Enables debug logging.

Third-Party Modules

As you saw in chapter 1, one of the many features of Nginx is its modular nature. It has a very extensible architecture that enables support for plug-ins. The open source developer community has been very active and has been contributing in the development and enhancement of Nginx functionality.

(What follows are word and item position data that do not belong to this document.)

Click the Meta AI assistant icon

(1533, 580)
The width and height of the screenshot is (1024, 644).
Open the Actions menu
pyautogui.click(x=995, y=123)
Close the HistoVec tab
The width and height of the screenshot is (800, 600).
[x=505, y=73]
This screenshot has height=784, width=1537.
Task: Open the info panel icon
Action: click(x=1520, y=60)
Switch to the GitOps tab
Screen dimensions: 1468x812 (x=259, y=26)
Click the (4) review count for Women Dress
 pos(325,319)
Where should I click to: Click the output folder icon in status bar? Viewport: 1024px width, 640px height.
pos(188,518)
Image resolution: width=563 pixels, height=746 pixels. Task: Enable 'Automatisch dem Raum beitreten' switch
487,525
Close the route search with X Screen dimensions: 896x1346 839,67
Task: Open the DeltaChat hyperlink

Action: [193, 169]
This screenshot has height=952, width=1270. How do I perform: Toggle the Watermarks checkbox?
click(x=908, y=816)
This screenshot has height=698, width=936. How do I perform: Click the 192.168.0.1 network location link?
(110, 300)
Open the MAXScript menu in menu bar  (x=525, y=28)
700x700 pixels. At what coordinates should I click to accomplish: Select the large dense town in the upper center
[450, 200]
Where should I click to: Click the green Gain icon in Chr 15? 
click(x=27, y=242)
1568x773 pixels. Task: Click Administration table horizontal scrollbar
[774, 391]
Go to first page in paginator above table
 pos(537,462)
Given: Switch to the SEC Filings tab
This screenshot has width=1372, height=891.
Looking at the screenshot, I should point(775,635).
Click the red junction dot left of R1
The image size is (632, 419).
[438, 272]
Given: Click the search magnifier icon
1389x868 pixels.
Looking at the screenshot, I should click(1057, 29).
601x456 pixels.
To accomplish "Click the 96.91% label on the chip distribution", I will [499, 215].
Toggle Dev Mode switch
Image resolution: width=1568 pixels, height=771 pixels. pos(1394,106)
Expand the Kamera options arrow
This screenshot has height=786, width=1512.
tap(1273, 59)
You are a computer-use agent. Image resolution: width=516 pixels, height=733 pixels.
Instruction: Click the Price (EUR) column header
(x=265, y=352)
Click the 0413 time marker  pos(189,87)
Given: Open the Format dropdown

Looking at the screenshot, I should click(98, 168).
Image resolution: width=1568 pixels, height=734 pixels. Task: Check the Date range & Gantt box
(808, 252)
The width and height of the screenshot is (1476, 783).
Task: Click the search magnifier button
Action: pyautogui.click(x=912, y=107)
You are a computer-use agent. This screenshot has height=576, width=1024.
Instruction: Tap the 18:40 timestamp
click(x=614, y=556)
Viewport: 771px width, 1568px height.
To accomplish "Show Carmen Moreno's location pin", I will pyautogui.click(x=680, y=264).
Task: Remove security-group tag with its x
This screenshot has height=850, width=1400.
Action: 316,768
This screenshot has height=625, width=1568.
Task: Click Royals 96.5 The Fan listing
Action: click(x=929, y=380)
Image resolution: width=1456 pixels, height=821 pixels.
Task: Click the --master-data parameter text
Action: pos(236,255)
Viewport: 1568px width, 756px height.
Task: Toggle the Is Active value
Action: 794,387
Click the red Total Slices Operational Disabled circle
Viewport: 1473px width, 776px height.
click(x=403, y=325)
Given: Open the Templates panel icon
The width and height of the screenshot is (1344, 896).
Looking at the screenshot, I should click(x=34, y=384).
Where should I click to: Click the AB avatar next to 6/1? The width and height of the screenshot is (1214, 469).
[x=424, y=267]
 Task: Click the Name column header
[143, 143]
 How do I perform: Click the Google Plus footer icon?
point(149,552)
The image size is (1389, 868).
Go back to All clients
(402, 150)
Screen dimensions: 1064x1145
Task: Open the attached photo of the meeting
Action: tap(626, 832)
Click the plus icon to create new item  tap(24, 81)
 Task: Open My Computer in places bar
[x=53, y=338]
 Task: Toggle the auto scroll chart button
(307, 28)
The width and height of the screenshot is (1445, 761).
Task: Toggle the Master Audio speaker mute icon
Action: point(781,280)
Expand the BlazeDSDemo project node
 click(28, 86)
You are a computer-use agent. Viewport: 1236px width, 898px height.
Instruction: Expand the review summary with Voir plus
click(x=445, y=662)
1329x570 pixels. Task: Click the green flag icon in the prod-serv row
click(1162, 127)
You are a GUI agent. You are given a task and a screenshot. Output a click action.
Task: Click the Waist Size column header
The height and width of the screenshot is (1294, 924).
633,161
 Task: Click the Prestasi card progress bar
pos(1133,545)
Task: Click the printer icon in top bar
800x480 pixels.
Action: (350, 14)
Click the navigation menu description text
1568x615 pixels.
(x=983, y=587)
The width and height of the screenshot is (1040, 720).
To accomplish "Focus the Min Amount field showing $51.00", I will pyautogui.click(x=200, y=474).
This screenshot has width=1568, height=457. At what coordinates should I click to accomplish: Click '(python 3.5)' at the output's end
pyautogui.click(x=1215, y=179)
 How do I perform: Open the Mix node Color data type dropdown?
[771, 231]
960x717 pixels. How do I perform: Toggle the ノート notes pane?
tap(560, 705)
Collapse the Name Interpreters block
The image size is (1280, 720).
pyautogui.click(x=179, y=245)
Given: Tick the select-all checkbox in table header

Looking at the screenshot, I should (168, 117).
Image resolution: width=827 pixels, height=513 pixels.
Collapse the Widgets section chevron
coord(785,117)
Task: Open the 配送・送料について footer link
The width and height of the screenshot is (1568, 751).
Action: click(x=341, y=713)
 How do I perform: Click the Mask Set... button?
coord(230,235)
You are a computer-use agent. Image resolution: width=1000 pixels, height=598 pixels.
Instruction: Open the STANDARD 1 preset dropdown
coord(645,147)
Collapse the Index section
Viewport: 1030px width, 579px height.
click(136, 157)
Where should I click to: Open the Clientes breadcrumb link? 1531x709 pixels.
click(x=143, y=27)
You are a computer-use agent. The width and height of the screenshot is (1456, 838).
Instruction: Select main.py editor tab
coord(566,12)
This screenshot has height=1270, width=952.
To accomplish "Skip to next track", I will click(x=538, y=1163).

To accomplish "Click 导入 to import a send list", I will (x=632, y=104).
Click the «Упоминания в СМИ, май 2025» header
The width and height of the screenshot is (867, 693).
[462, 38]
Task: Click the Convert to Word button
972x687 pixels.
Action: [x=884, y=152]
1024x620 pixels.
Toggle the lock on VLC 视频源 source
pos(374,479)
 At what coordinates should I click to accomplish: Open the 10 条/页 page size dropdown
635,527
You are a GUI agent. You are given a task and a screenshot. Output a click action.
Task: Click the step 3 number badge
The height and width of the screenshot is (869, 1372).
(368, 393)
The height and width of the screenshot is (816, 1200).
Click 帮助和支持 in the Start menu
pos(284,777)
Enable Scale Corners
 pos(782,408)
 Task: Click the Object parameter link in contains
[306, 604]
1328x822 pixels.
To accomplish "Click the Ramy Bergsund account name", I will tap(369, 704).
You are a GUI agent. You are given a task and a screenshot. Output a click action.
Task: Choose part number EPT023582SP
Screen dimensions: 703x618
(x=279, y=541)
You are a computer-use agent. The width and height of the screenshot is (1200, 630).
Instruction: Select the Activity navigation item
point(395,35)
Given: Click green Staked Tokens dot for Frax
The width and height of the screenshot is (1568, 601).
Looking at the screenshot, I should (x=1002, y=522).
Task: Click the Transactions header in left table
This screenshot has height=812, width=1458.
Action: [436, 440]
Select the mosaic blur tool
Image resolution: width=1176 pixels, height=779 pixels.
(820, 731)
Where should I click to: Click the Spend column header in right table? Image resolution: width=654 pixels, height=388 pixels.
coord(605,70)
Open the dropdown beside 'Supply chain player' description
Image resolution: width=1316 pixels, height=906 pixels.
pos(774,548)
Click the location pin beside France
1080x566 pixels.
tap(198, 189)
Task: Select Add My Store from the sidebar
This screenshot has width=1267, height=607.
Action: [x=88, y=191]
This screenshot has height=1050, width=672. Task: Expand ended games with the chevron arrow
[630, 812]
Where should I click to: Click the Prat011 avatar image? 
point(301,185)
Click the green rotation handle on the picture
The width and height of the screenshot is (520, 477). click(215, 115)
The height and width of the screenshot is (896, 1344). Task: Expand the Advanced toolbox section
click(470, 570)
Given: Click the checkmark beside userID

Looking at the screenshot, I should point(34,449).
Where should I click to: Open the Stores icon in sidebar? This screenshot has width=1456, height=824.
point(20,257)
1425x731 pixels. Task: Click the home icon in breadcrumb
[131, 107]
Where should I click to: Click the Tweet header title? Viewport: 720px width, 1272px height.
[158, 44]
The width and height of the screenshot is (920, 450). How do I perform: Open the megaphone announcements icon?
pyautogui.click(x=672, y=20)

  • You can find a list of all the third-party modules currently available at
    https://www.nginx.com/resources/wiki/modules/
    .

  • You will need to patch Nginx in case of some third-party modules

  • You will need to configure Nginx using the ./configure command with the –add-module command. Like the example shown below (ensure that you have downloaded the module):

    # ./configure --add-module=../ngx_http_healthcheck_module
    # make
    # make install

Yes, it is that simple to enable any third-party module in Nginx

.

Compiling and Installing Nginx

Before you start configuring Nginx, you will need to implement some mechanism to identify if the installed version of Nginx on your server is indeed the compiled version. The first method is by using the
nginx –V command
from the terminal, but that will give you the configuration settings of your Nginx server. Imagine a scenario where you would have to compile and install Nginx on tens of servers and you need to know if all those servers have the compiled version of Nginx serving the request. An easy way to get this done is by having some sort of customization done in the source itself such that it can be accessed from a browser from external machines. For example, you can edit the default index.html page, which is available in the Nginx source folder under the path nginx-1.8.0/html.

After having looked at all the different configuration options, you are now armed to create your own binary as it fits your requirement. Since you are looking for installing a web server, your Nginx configuration would like something like the one below. You have complete freedom to add or remove any module you wish. The command discussed next is identical for both CentOS and Ubuntu.

Tip

Change the user to root using su on CentOS. In Ubuntu you will have to sudo every command.

Prerequisites

There are a few prerequisites tasks that you need to do, before you can manually configure Nginx.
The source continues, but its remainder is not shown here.